L’Autorità ha deciso di disporre l’inibizione dell’accesso ai siti Internet della società “Private Outlet”, un negozio virtuale che commercializza in Rete prodotti di famose marche. Ed è polemica.
E’ di nuovo bufera sulle modalità utilizzate per inibire l’accesso a quei siti Internet ritenuti colpevoli di aver violato l’altrui diritto d’autore, di aver posto in essere attività di diffamazione o pratiche commerciali scorrette. L’AGCM (Autorità Garante della Concorrenza e del Mercato), dopo aver ricevuto numerose segnalazioni e dopo aver condotto una serie di verifiche, ha deciso di disporre l’inibizione dell’accesso ai siti Internet della società “Private Outlet“, un negozio virtuale che commercializza in Rete prodotti di famose marche, compresi nomi molto noti nel campo della moda.
Secondo quanto si legge nel provvedimento dell’AGCM (pagina 91 di questo documento), il sito “Private Outlet” fornirebbe “informazioni non rispondenti al vero in merito alla reale disponibilità dei prodotti offerti in vendita“. Inoltre, “verrebbe ritardata, o di fatto negata, la restituzione degli importi corrisposti per l’acquisto delle merci offerte in vendita, anche su richiesta dei consumatori a seguito dell’omessa consegna.
Verrebbero ostacolati i diritti contrattuali riconosciuti agli acquirenti attraverso l’omessa risposta ai reclami e la scarsa accessibilità della linea telefonica dedicata al servizio clienti; contrariamente agli obblighi previsti dal regime della garanzia legale di conformità, di cui alle
disposizioni del Codice del Consumo, sarebbe ostacolata la restituzione dei prodotti difformi da quelli ordinati“.
Per tali motivi, l’AGCM ha obbligato “Private Outlet” a sospendere le sue attività sul territorio italiano ed ha obbligato i provider Internet del nostro Paese a bloccare l’accesso ad una serie di nomi a dominio rispondenti allo stesso indirizzo IP. Ed ecco che, da poco, digitando un nslookup www.privateoutlet.com si ottiene una risposta DNS assolutamente fuori standard ossia l’IP 127.0.0.1 che, come noto, è l’indirizzo di loopback che corrisponde al sistema locale. Inutile osservare che utilizzando un server DNS per la risoluzione degli stessi nomi a dominio oggetto del provvedimento (ad esempio i DNS di Google), questo viene correttamente risolto.
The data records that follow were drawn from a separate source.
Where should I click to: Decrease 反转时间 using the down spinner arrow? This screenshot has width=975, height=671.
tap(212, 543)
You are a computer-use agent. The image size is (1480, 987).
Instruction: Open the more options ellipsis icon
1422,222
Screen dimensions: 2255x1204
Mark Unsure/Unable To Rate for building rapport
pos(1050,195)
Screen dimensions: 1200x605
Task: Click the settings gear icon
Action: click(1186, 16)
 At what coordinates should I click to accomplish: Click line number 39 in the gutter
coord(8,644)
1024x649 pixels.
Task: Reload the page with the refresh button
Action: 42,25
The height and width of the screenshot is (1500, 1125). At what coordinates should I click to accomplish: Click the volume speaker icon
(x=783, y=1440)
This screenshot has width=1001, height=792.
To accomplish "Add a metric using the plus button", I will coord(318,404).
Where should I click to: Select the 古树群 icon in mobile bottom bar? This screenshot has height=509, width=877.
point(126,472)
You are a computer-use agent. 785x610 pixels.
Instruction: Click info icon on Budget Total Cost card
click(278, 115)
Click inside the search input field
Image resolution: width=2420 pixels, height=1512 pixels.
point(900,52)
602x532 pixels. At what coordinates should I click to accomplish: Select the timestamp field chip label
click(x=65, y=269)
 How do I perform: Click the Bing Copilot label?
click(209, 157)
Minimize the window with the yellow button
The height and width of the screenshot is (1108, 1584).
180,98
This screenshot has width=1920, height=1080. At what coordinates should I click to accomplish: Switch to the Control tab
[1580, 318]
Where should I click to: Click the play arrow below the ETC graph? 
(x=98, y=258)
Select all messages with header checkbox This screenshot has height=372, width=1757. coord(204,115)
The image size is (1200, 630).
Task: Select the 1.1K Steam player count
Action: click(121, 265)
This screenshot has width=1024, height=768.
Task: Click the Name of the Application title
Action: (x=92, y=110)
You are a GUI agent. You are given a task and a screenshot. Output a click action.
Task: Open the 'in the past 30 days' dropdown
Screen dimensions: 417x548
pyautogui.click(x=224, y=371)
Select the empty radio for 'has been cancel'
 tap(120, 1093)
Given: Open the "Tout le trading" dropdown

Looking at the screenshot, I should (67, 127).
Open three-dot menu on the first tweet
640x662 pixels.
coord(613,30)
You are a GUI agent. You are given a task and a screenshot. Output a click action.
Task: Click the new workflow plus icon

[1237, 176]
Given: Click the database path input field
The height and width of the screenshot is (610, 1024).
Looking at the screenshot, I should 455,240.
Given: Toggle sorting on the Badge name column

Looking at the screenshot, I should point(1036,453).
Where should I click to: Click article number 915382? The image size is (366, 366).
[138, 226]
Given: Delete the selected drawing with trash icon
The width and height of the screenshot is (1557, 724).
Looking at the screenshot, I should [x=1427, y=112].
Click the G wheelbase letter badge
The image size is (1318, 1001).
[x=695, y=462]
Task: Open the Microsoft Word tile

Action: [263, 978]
L’avvocato Fulvio Sarzana di S. Ippolito osserva: “un’altra Autorità amministrativa indipendente ovvero l’Antitrust, (e non l’AGCOM che ha rivendicato a sé tale compito per il tema del copyright) per la prima volta in Italia decide di imporre autonomamente a 218 provider italiani l’inibizione all’accesso per i propri utenti in relazione ad alcuni portali di vendita di prodotti outlet residenti all’estero“.
Al centro del dibattito non c’è certo l’opportunità di attivarsi a tutela dei consumatori ma, come si fa presente da più parti, la metodologia che è stata seguita ed applicata. “La competenza ad emettere provvedimenti cautelari inibitori nei confronti di soggetti terzi ad oggi è stata sempre esercitata dalla magistratura ordinaria, alla quale, peraltro, ci si può rivolgere (…) per rivedere i presupposti di legittimità della misura“, scrive Sarzana che parla di “sequestro preventivo in via amministrativa“.
Ed è proprio questo il punto che viene contestato con maggior vigore: un’Autorità amministrativa avrebbe rivendicato per sé un potere che dovrebbe competere esclusivamente ai giudici.
“Seguendo tale impostazione“, chiude Sarzana, “dovremo attenderci ad esempio che l’Antitrust in caso di vendite effettuate tramite piattaforme di aste, provveda a ordinare in via cautelare al titolare della piattaforma (intermediario) la cancellazione di tutti gli account che non rispettano i dettami del codice del consumo, imponendo del pari ai provider di non dare accesso a quella stessa piattaforma“.
Posizione sostanzilamente indentica anche quella dell’avvocato Guido Scorza, residente dell’Istituto per le politiche dell’innovazione, che osserva: “il vaso ormai è colmo ed il recente provvedimento con il quale l’Autorità per la concorrenza ed il mercato ha ordinato a tutti i provider italiani di bloccare l’accesso all’indirizzo IP attraverso il quale sono accessibili i siti internet di una società rea di aver posto in essere una serie di pratiche commerciali scorrette, potrebbe rappresentare la goccia che lo fa traboccare“.